Чтобы его понять, достаточно отдавать себе отчет в том, что коллективные механизмы мнения не сводятся к политическому принципу народного суверенитета или к суду разума, идеализируемому философами-просветителями; они распространяются и на тот менее известный феномен, когда публика, состоящая из читателей одних и тех же газет и книг, проявляет интерес – простое любопытство, а иногда настоящую страсть – к жизни знаменитостей. Механизмы знаменитости не обязательно бывают политическими, но их работа накладывает на политическое поле заметный отпечаток. Они постепенно преобразуют способ осуществления власти и саму форму ее воплощения в сторону того, что в наши дни с явным неодобрением называют «гламуризацией» политики. Это не только досадная аномалия, которая, свидетельствуя о пагубном влиянии «общества спектакля», бросает тень на идею общественного блага; это лишнее доказательство того, что публичное демократическое пространство и публичное медийное пространство неразрывно связаны друг с другом.

Теперь пора вернуться к цитате из мадам де Сталь о знаменитости Бонапарта, которой открывается эта глава. Больше, чем политической тирании, она страшится монополии на знаменитость, всеохватности публичного интереса к фигуре Наполеона, не удовольствовавшегося отправлением властных полномочий, но претендующего на контроль над всеми формами известности. Мадам де Сталь и сама не была полностью равнодушна к блеску славы. Наполеон, который ее недолюбливал и боялся, на Святой Елене будет насмехаться над ее «падкостью на славу». Попав на эту территорию, уже освоенную писателями, художниками и актерами, политическая власть меняет не только свой облик, но и свои отношения с культурой. Трудно представить себе, чтобы Расин завидовал славе Людовика XIV. В то же время мадам де Сталь и Шатобриан без колебаний ставят свою литературную известность на службу политическим амбициям и видят в известности Наполеона образец для подражания, как будто для них стерлась грань между славой императора и известностью писателя. Возможно, они не так уж не правы, учитывая свойство знаменитости нивелировать различия между звездами, к какой бы сфере они ни принадлежали. Не потому ли современная пресса публикует рейтинги популярности, где наравне с государственными деятелями фигурируют певцы и артисты, которые участвуют с ними в одних телепередачах и упоминаются в одних еженедельниках?

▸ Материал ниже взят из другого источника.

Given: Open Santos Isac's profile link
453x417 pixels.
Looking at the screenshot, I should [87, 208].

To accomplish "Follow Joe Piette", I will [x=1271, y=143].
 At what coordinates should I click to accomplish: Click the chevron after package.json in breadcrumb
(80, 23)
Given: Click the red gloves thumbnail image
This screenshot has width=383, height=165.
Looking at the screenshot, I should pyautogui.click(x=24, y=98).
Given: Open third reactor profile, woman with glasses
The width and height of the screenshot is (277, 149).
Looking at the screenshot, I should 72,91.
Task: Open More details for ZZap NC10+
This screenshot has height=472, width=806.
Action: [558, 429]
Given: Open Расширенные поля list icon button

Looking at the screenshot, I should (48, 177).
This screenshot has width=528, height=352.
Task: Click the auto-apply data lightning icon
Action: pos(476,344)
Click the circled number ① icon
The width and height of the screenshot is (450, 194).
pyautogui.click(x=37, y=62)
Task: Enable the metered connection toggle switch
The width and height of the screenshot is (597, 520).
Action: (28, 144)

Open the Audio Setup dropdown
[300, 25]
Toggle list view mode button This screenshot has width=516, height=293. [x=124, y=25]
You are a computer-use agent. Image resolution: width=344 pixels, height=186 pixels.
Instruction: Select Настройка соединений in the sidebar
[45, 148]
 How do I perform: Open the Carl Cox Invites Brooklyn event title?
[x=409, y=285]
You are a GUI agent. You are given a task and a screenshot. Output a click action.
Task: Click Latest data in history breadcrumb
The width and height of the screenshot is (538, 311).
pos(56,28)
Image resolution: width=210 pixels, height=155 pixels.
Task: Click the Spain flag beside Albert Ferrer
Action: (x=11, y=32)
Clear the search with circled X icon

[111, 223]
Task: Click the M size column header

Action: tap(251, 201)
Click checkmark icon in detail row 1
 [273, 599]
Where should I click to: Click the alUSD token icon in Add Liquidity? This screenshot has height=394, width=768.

Страх перед засильем наполеоновского культа, будто бы грозящего «сделать человеческий род безликим», противопоставление знаменитого человека, купающегося в лучах славы, общей массе – одинаково безликим поклонникам, противникам и любопытствующим, – явился реакцией писателей на возникновение новых реалий. Лучше всех это выразил Шатобриан. Поносивший императора в ядовитых памфлетах, он впоследствии сам отдает дань повальной моде на Наполеона и именно на его фоне обретает черты великого человека. Тирания Наполеона в глазах писателя – не политический гнет, не узурпация трона Бурбонов, но попытка тирана низвести всех своих современников до положения серой, безвестной массы, в котором они продолжают оставаться и после его смерти. Вот как он начинает двадцать пятую книгу своих «Замогильных записок»: «И разве не закончилось все вместе с Наполеоном? Смел бы я завести речь о чем-нибудь ином? Какая еще личность могла бы пробудить в нас интерес? О ком и о чем еще говорить после ухода подобного человека? <…> Я краснею при мысли, что теперь мне предстоит перейти к рассказу о сонмище жалких существ, бесцветных ночных созданий, к которым принадлежу и я сам, оставшихся на земле после того, как их солнце закатилось».